## TEXTAUSZUG

<<<<

- Gesund leben
- Glyphosat
Argentinien: »Ein Experimentierfeld transnationaler Konzerne«
Auf südamerikanischen Plantagen kommen giftige Pestizide zum Einsatz. Chemiekonzerne machen damit Milliardengewinne
Um den Bau der größten Saatgutfabrik Lateinamerikas in ihrer Heimat Córdoba zu stoppen, war Sofía Gatica bereit zu sterben. Als die Bauarbeiten begannen, legte sie sich vor einen Lkw, um ihn daran zu hindern, auf das Grundstück zu fahren, auf dem das US-Unternehmen Monsanto 2013 die Fabrik bauen wollte. »Man muss bereit sein, das eigene Leben zu riskieren, um einen solchen Kampf zu gewinnen«, sagt sie fast zehn Jahre später. Gatica läuft durch die Ruinen, die von dem Bauvorhaben übriggeblieben sind. Die kleine, herzliche Frau Mitte 50 trägt Brille und Turnschuhe. Sie ist eine der bekanntesten Umweltaktivistinnen Argentiniens.
Die Fabrik wurde wegen der Proteste nicht gebaut, trotzdem ist Argentinien noch immer groß im Geschäft mit dem Korn. Fast 130 Millionen Tonnen Getreide, darunter Mais, Soja und Weizen, produzierte das Land in der vergangenen Saison, 73 Prozent davon gingen in andere Länder. Auf fast allen Soja- und Maisfeldern Argentiniens säen Landwirte und Betriebe gentechnisch verändertes Saatgut aus. Weizenfelder gehörten bisher nicht dazu, aber das wird sich ändern: Argentinien hat im Mai als erstes und bisher einziges Land der Welt den Anbau und Handel von gentechnisch verändertem Weizen zugelassen.
Neben Brasilien, Paraguay, den USA und Kanada haben auch Australien, Neuseeland, Kolumbien und China den Import des argentinischen Gen-Weizens erlaubt. Weizen ist auf dem Weltmarkt so gefragt wie nie – wegen des Krieges in der Ukraine drohen Hungersnöte in Afrika, überall steigen die Lebensmittelpreise. In Europa werden knapp 60 Prozent des Getreides an Tiere verfüttert, bei Soja sind es sogar fast 90 Prozent. Die steigende Nachfrage hat also nicht mit Tofu-Würstchen zu tun, sondern mit dem Fleischkonsum – und der hat sich in den vergangenen 20 Jahren weltweit mehr als verdoppelt.

>>>>

## BEREITGESTELLTES MATERIAL

<<<<

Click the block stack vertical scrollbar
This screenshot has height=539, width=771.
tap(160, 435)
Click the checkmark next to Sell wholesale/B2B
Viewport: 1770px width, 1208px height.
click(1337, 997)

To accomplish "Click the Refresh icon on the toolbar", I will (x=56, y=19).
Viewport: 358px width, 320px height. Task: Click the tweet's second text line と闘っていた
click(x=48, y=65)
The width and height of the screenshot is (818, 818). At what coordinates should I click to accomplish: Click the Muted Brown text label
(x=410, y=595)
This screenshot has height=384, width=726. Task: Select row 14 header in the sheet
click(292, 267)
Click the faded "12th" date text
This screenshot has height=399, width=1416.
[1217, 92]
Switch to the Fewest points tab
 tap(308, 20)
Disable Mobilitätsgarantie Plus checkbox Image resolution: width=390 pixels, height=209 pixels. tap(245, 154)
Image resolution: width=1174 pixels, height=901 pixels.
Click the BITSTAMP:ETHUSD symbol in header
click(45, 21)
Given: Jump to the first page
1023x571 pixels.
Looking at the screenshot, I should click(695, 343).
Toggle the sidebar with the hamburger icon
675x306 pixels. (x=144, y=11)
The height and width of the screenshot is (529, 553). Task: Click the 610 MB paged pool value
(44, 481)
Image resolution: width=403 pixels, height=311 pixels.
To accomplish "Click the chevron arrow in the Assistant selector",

>>>>

## WAS ZU TUN IST
Entnimm dem Textauszug über Argentinien wortgetreu den Abschnitt von „Neben Brasilien, Paraguay, den“ bis einschließlich „mehr als verdoppelt.“. Die Auflistung hat mit dem Textauszug nichts zu tun.

## ERGEBNIS
Neben Brasilien, Paraguay, den USA und Kanada haben auch Australien, Neuseeland, Kolumbien und China den Import des argentinischen Gen-Weizens erlaubt. Weizen ist auf dem Weltmarkt so gefragt wie nie – wegen des Krieges in der Ukraine drohen Hungersnöte in Afrika, überall steigen die Lebensmittelpreise. In Europa werden knapp 60 Prozent des Getreides an Tiere verfüttert, bei Soja sind es sogar fast 90 Prozent. Die steigende Nachfrage hat also nicht mit Tofu-Würstchen zu tun, sondern mit dem Fleischkonsum – und der hat sich in den vergangenen 20 Jahren weltweit mehr als verdoppelt.